Outdoor financials: Outdoor products lead to Jarden’s 1Q sales growth, profit; plus Rocky Brands earnings

Jarden Corp. reported higher 1Q 2011 sales and swung to a profit led by recent acquisitions and stronger growth from its outdoor brands such as Marmot, K2 and Coleman. Plus, footwear company Rocky Brands swings to profit, but sees revenue decline.

Jarden Corp.’s (NYSE:JAH) outdoor product segment, including Marmot, K2 and Coleman brands, led the company’s organic revenue growth and helped it swing to a profit in the first quarter.

The Rye, N.Y. –based consumer product company reported first-quarter 2011 sales up 25 percent to $1.5 billion, compared to $1.2 billion during the same period a year ago.
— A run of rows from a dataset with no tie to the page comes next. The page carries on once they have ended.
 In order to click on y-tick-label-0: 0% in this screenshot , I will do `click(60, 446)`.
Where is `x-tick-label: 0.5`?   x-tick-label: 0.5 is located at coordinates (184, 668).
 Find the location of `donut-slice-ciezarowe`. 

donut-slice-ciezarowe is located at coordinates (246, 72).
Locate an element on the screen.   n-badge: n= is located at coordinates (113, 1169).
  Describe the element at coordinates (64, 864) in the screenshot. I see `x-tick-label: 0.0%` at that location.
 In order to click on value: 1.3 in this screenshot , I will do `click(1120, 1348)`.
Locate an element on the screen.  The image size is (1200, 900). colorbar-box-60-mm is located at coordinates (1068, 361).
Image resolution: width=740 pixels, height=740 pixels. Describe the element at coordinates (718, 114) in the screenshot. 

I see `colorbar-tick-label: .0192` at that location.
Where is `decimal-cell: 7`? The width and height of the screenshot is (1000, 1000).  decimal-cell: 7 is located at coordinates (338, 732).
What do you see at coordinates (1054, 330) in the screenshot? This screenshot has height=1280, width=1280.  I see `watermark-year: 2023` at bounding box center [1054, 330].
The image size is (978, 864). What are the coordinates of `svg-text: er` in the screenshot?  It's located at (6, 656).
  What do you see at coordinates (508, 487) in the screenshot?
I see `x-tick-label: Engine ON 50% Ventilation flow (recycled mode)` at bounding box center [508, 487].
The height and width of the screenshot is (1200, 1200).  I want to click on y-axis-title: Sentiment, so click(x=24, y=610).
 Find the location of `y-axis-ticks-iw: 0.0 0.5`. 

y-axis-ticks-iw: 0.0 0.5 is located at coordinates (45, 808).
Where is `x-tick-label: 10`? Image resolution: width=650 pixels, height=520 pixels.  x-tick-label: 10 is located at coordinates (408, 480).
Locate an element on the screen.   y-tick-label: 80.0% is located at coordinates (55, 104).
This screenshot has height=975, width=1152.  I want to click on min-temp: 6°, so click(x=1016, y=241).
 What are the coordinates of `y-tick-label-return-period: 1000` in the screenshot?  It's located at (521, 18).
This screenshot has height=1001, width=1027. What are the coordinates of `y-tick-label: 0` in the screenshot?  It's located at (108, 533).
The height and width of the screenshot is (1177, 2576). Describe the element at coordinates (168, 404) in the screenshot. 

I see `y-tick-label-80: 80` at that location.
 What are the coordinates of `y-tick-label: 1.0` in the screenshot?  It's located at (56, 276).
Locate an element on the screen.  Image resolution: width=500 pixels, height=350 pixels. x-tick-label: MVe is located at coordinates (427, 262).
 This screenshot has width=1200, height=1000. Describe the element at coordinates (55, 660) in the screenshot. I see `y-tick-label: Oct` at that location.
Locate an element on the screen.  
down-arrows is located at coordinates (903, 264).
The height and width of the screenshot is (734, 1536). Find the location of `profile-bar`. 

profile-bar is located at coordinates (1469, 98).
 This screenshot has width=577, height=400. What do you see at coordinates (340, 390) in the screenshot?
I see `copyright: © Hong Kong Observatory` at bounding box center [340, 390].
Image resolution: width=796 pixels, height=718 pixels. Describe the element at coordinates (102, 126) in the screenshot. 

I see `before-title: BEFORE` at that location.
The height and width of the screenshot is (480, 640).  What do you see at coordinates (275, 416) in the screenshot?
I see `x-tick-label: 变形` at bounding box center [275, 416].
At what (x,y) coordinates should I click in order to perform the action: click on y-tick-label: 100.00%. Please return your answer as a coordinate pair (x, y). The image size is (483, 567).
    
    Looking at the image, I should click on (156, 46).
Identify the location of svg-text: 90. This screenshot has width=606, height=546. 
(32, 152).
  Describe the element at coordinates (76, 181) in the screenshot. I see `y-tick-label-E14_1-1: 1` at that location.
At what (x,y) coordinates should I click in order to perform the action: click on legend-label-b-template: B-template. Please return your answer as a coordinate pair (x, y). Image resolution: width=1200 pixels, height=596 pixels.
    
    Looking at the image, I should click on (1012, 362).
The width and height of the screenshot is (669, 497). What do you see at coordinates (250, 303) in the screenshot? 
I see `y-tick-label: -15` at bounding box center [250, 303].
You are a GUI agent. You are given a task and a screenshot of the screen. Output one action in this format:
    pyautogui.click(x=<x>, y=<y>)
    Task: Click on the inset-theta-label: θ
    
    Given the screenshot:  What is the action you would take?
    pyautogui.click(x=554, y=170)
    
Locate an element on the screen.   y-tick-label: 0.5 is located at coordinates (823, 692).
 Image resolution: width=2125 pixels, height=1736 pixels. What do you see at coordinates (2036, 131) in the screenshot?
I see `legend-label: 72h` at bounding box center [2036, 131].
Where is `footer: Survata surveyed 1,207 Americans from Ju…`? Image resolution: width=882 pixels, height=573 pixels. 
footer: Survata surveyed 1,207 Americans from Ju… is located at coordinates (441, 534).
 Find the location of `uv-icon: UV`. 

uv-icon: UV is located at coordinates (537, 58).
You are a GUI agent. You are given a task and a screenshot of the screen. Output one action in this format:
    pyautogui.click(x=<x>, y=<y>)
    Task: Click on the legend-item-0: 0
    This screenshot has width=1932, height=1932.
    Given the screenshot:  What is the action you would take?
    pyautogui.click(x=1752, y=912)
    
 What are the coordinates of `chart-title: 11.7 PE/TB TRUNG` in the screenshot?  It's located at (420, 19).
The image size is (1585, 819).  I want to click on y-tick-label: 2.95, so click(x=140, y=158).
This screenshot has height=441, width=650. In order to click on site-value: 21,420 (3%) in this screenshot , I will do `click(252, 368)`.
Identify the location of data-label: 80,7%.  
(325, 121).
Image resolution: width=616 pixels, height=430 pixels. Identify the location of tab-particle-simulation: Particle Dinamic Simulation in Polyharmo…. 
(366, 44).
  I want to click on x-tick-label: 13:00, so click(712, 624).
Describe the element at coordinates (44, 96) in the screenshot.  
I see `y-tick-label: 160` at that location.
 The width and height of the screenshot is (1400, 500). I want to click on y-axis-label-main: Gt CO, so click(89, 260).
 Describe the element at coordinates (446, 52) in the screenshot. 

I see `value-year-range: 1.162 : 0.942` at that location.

The growth was mostly due to recent acquisitions, such as the Aero brand, which helped boost the company’s Outdoor Solutions segment by 10.3 percent to $677.5 million, from a year ago.

Minus those acquisitions, organic revenue grew 3.3 percent in the first quarter, led by 6-percent organic growth in the company’s Outdoor Solutions segment.

For the quarter ended March 31, 2011, Jarden swung to a profit of $19 million, or $0.21 per diluted share, compared to a net loss of 59 million, or a loss of $0.66 per diluted share, during the same period a year ago.

Rocky Brands sees sales down on military, but profit up on outdoor footwear

Rocky Brands Inc. (Nasdaq: RCKY) swung to a profit in the first quarter, but reported lower sales due to a decline in military footwear demand.

The Nelsonville, Ohio-based footwear company, which owns the Rocky, Georgia Boot and Durango brands, saw its first-quarter 2011 revenue drop nearly 7 percent to $52.3 million, compared to $56.1 million during the same period a year ago.

Rocky Brands’ first-quarter 2011 net-income improved to $500,000, or $0.07 per diluted share, versus a net loss of $600,000, or a loss of $0.10 per diluted share, during the first quarter 2010.

CEO Mike Brooks said the company was able to offset the decline in military sales and swing to a profit due to better retail sales of its hunting and work footwear, via higher prices and better margins through web-based transactions.

Inventory at Rocky Brands grew 16.1 percent to $61.7 million at the end of the first quarter, March 31, 2011, compared to a year ago, but officials said the rise was the result of lower than desired inventory a year ago due to supply constraints.